Теперь она оживает на экране, невообразимо восстав из вороха многолетних финансовых и производственных невзгод, которые преследовали ее все это время. И Терри Гиллиам, в полной мере ощущая тот ореол (даже туман) "невозможности", который укутал его новую работу, бахвалится в титрах, что наконец воплотил задуманное.

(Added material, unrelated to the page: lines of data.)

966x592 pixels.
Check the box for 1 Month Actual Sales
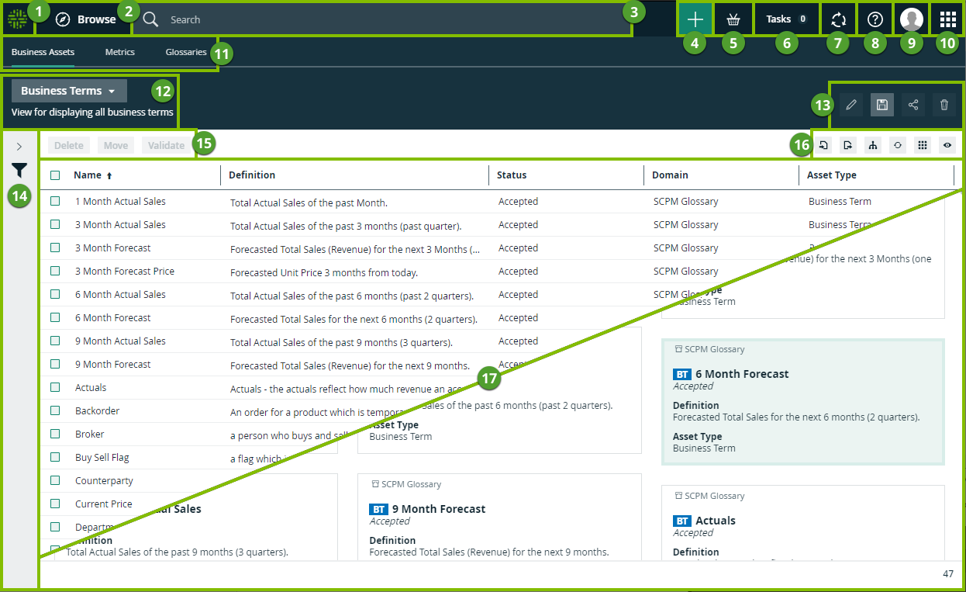pos(55,201)
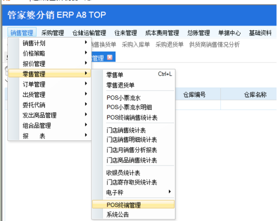Close the POS终端管理 tab with red X
The height and width of the screenshot is (221, 277).
click(x=110, y=57)
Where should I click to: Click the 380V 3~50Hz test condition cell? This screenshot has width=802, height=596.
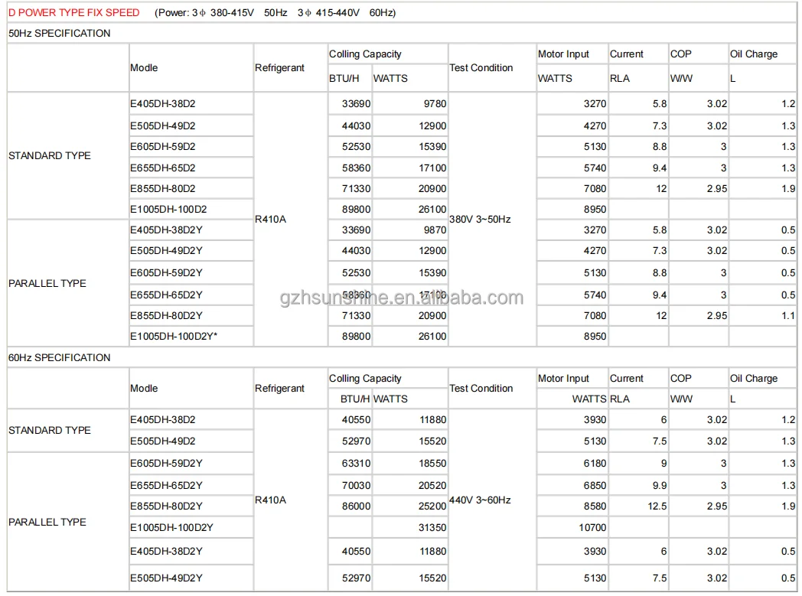click(x=480, y=220)
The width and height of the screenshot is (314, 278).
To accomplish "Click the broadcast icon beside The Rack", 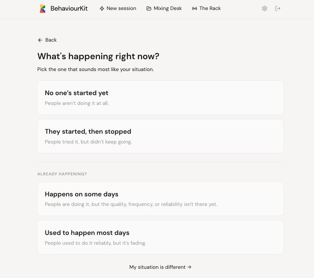I will [195, 9].
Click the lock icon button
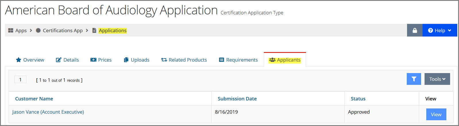459x126 pixels. point(415,30)
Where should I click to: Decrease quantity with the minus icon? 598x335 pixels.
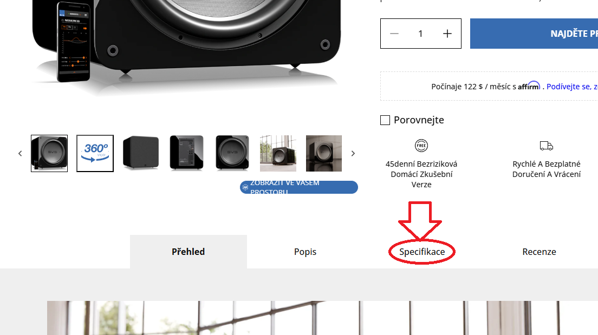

Вряд ли его можно попрекнуть этим ироничным тщеславием. Особенно, учитывая, что посвятил он ленту памяти ушедших актеров Жана Рошфора и Джона Херта, которые на разных этапах работы над фильмом были выбраны на главную роль, — Дон Кихотов, которых не было. Вернее, не стало.

Умножение Дон Кихотов

Вполне традиционный Дон Кихот — вместе с традиционным оруженосцем Санчо Пансой — появляется на экране уже в дебюте картины, атакуя ветряные мельницы. Оказывается, впрочем, что этот Дон Кихот — ненастоящий. Лишь персонаж рекламы, которую снимает в Испании модный, всеми опекаемый и лелеемый режиссер Тоби Грисони (Адам Драйвер).

"Доказательствами" его творческих талантов является крайне сумасбродное поведение, пренебрежительное отношение к окружающим и похотливая интрижка с супругой ревнивого продюсера. Ее, играя физическими достоинствами, воплощает Ольга Куриленко, в то время как опасного рогоносца, распускающего руки, обстоятельно презентует Стеллан Скарсгорд.

В поисках вдохновения Тоби случайно — и одновременно демонстративно неслучайно — приобретает у цыгана (Оскар Хаэнада) пиратский DVD со своим студенческим фильмом про Дон Кихота, который он снимал в Испании десять лет тому в поселке неподалеку. И, срывая работу над рекламой, отправляется туда, чтобы узнать, что стало с местными жителями, которых он превратил в актеров.

Тут-то он и сталкивается с "настоящим" Дон Кихотом — бывшим сапожником Хавьером (Джонатан Прайс), который, следуя указаниям Тоби, столь глубоко — Константину Сергеевичу Станиславскому на зависть! — погрузился в предложенную ему роль рыцаря, что совершенно потерял связь с современностью.

ЧИТАЙТЕ ТАКЖЕ: Разряженные батарейки: о фильме "Бобот и энергия Вселенной"

Реальность иллюзии

Встреча старых знакомых резво вспыхивает огнем пожарищ и — неожиданно — орошается кровью невинных жертв. Дон Кихот, принявший Тоби за своего верного оруженосца, затягивает режиссера в поход, во время которого мир начинает стремительно меняться, погружаясь в прошлое, представленное в романе.

Находится в этом искривленном мире место и для новой Дульсинеи. Ею становится сельская девушка (Жуану Рибейру) — сексуальная игрушка в руках русского олигарха (Жорди Молья), который обитает в средневековом замке, устраивая безвкусные костюмированные забавы, объектом которых становятся и Тоби и, само собой, Дон Кихот.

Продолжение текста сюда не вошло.